Ron looked at me and asked, "Were we just not paying enough attention to him or something?" but by then the swishy little fellow in the beret was already halfway back to the stage.
"Stevie Wonder sold out with that song!" I yelled.
Ron looked back at me, astonished at what I'd just yelled, and I said, "What's he going to do? Stop singing? Look how much he loves himself." The booze wasn't just talking through me, it was now hollering at karaoke producers.
Noticing my lack of awareness or social acuity, Ron pulled me out of there. "Let's go. We're a little too drunk to be in here with this going on." Ron pointed to a bull dyke with a pageboy haircut cuing up "Sweet Child o' Mine."
We hit the aisle running, and Ron momentarily forgot our little game and I kanchoed him. "DAMMIT!" he yelled. On the way out, we ran into a group of three girls who were dressed in black sweatshirts, tight blue jeans, and each of them had a skunk stripe of blond down the center of their black hairdos. "Hey! Those must be the hairdressers!" I yelled out, but we were already threading our way through the crowd on our way out the door.

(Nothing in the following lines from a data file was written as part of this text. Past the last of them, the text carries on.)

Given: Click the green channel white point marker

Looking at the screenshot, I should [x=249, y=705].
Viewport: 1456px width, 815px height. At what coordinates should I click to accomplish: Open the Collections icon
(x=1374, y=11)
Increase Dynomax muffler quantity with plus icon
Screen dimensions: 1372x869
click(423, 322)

Searching for another bar on a Wednesday in North Park is a crap shoot. We stopped at Shooterz, which was projecting Family Guy against one wall, and the bartender was the only soul to be seen. The Whistle Stop was showing incomprehensible foreign cinema against one wall while the hipsters fluttered and mingled. "Fuck this place," we said, and turned to leave.
"There's Air Conditioned," I said.
"Too expensive," Ron countered.
On the way to Ron's, we settled on Kadan. There were a few more people in Kadan than at Shooterz, but not so many that we didn't each get a big, comfy leather sofa to ourselves. A girl DJ was playing some decent '80s tunes intermingled with mellow electronic, so we stretched out on the couches with a fresh cocktail. The music was soft enough to hear talking, and Ron and I started checking our messages.
My phone displayed an alert: "1 Text Message Received"
I chose the option to read it from the menu. It was from Ron, who was seated next to me. The message read, "KANCHO!"
Damn! He got me through the airwaves. Clever bastard.